▶ _ВЫБРАННЫЙ ТЕКСТ_:
Зигзаги судьбы. Из жизни советского военнопленного и советского зэка
Шрифт:
Все это время я много читал. Меня так увлекли пушкинские поэмы, что при всей слабости памяти я читал сокамерникам целые главы «Бахчисарайского фонтана», «Нулина», «Цыган», другие более поздние стихи поэта, выученные наизусть.
Аудитория слушала меня охотно, что было лучшей наградой за усердие и желание овладеть художественным чтением.
Как-то в камере появился необыкновенно худой маленького роста человек лет 45, это был иностранец, француз по происхождению. Он слабо говорил по-русски, я пытался разговорить его: когда он узнал, что я говорю
Я хотел использовать это общение для занятий французским языком. Еще будучи в Бутырке, я попробовал то же самое, используя «Войну и мир», где было много французского текста и русского перевода. Читать правильно я не умел, так как не знал правил. По русскому переводу я находил слова во французском и зрительно запоминал их. Так понемногу осваивал текст, не обращая внимания на произношение.

▶ _ПРЕДОСТАВЛЕННЫЕ ДАННЫЕ_:
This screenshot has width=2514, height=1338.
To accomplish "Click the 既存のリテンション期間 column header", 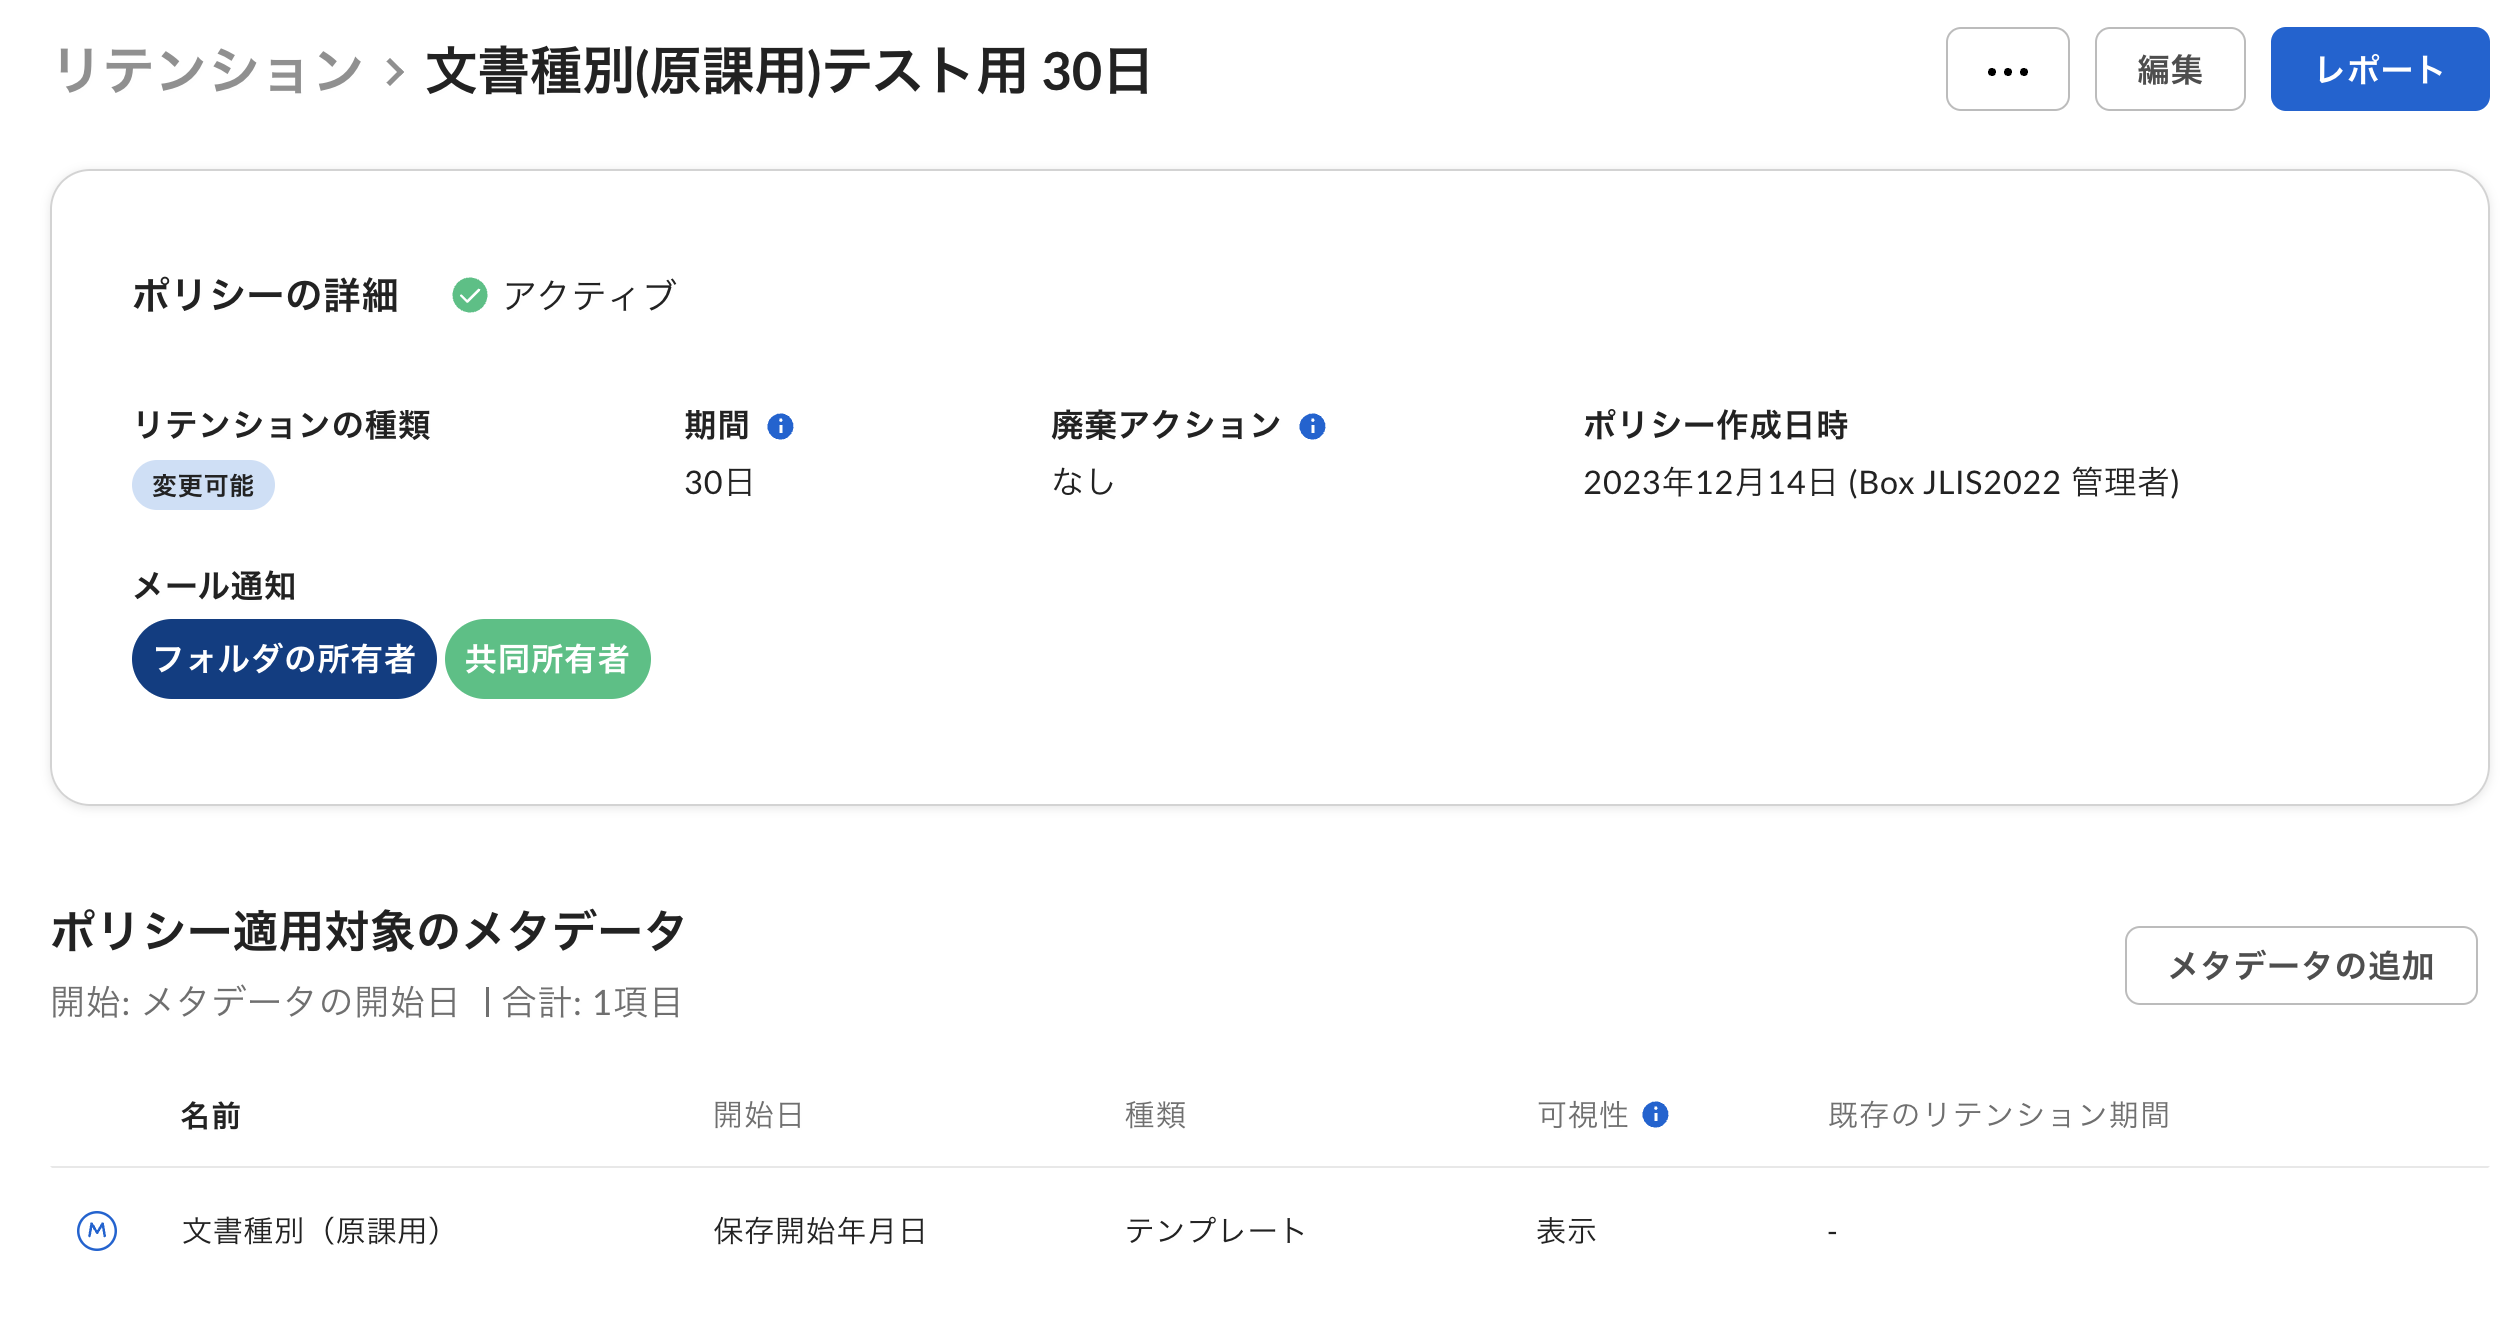I will (x=1998, y=1115).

▶ _ТРЕБОВАНИЯ К ЗАДАНИЯМ_:
[1] Объясните по отрывку о жизни в камере, почему рассказчик не умел правильно читать по-французски и как он все же осваивал текст «Войны и мира».
[2] Пожалуйста, допишите отрывок о жизни в камере, начав сразу после его последнего предложения.

▶ _ОТВЕТЫ НА ЗАДАНИЯ_:
[1] Рассказчик не умел правильно читать по-французски, так как не знал правил. Поэтому он по русскому переводу отыскивал слова во французском тексте «Войны и мира» и запоминал их зрительно, не обращая внимания на произношение.

[2]
Когда я познакомился с французом, я решил научиться правильно писать и говорить. Француз охотно отозвался на это, и мы начали заниматься. Свой опыт в освоении немецкого я перенес на французский. Трудности были с бумагой и карандашом. Едва выпросили из передачи оберточную бумагу, где-то нашелся и маленький (с наперсток) огрызок карандаша. Прячась за спинами зэков от вертухая, мы стали заниматься.
Много лет спустя я с гордостью показывал пожелтевшие листки уроков своим родственникам и друзьям, чудом уцелевшими в тех условиях непредсказуемой жизни. На листках сохранились даты и номера уроков, слова с переводом, самая элементарная грамматика. Занятия продолжались полтора-два месяца и закончились с уходом француза на этап.
К сожалению, короткий срок занятий не закрепил в памяти приобретенные знания, и через несколько лет без практики французский был забыт, а мое желание выучить его так и осталось неудовлетворенным.
Как-то ночью, незадолго до наступления нового года, я был вызван из камеры «с вещами». Я провел здесь более года. И куда теперь?
Этап освобождал меня из тюрьмы — сработал прокурорский вердикт, и предстоял новый прыжок в неизвестность. Опять тревоги о том, как сложится жизнь и не покинет ли надежда на адаптацию на новом месте. Все нужно начинать сначала.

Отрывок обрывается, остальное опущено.